In fact, in China 2014 marks the first time since 1998, when the economy was buffeted by the Asian financial crisis, that growth has slipped below the Communist party’s annual gross domestic product target, which was set at “around” 7.5 %. The only other year when the official growth has been below the target since the government began publicly announcing annual figures in 1985 was in 1989[3]. On the poverty alleviation front, China’s policies where equally successful. They took millions out of the poverty line yearly, and where famously praised by the World Bank[4].
Meanwhile, since the mid-eighties Brazil virtually ceased to sustain growth rates at more than 6%. The debt crisis coupled with quasi hyperinflation in the eighties led to the so-called lost decade in the nineties, which implied rates of growth, on an average of 1.5 %. The stabilization period, associated to Fernando Henrique Cardoso’s tenures as Finance Minister and President, spanning from 1993 to 2002, delivered an equally dismal 2.8% average growth rate. The correlation between these numbers and the introduction in Brazilian policy-making of a significant process of liberalization in the context of the Washington Consensus doctrines (Verengo: 2011, 17-18), starting in the late 1980’s should be noted.

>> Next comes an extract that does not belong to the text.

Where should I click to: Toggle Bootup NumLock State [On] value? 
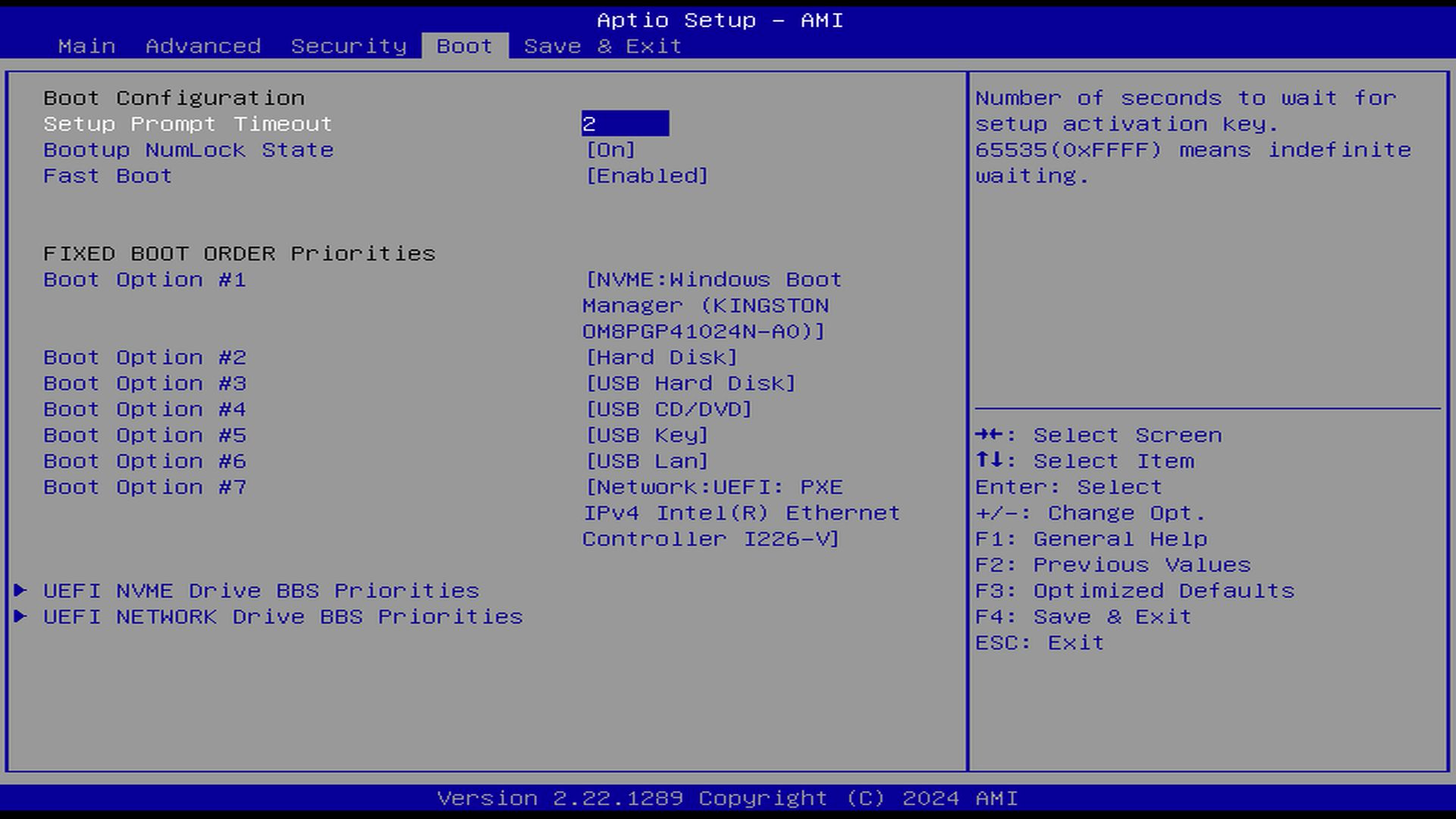coord(610,150)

With Lula’s election, many analysts and forecasters foreshadowed a reversal in development strategy, one that would reverse several of the liberalization policies of the previous decade. That did not happen. As it turned out, the break with previous policies was considerably less marked than expected, and in many respects Lula’s administration represented a continuation of the liberalizing policies of the 1990s. The economic performance as measured by the real GDP growth showed improvement, with a rate of growth of 4.1 percent per year on average, but this reflected mostly a global phenomenon with emphasis to the rise of China itself (Verengo: 2011, 18).
What happened? Comparing these facts and numbers poses a big question for anyone interested in growth, development strategies, macro-policies, global trends and political economy as a whole. The policy-institutional compact espoused by Brazil in the nineties clearly did not work well. Neither for development nor for reversing inequality since the redistribution that took place was mostly from the established (old) middle class towards the high-end of a previously poor stratum of society that gained the rubric of “new middle class”. Wealth was barely touched and the rich even got a little richer thanks to a flood of interest-based income received from the Treasury.

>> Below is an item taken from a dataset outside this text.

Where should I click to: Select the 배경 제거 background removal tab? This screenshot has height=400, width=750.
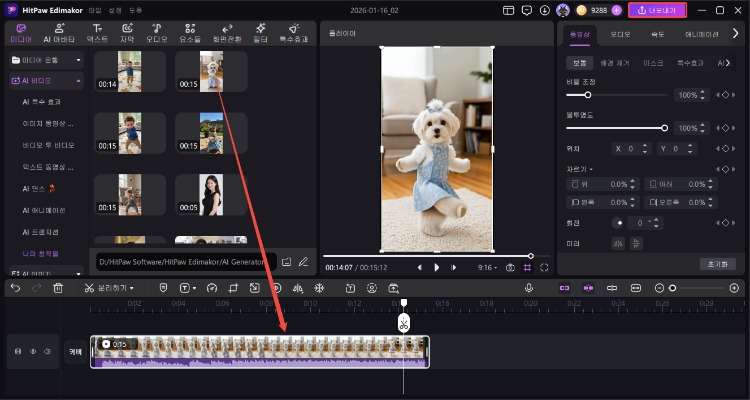[614, 63]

Likewise, the brief experience with poverty alleviation by means of social expending under Lula’s administration did little to reverse inequality. It was successful as a starting point, but required sustained growth to really make a durable impact. It is now in full reversal mode after the economy entered a deep recession since 2015, where it contracted around 8% between 2015 and the third quarter of 2017.
In contradistinction, China’s structural transformation is revealing itself to be the most spectacular development spurt in history. As admitted by the otherwise liberal-conservative newspaper The Economist, “Firms around the world face ever more intense competition from their Chinese rivals. China is not the first country to industrialize, but none has ever made the leap so rapidly and on such a monumental scale. Little more than a decade ago, Chinese boom towns churned out zips, socks and cigarette lighters. Today the country is at the global frontier of new technology in everything, from mobile payments to driverless cars”.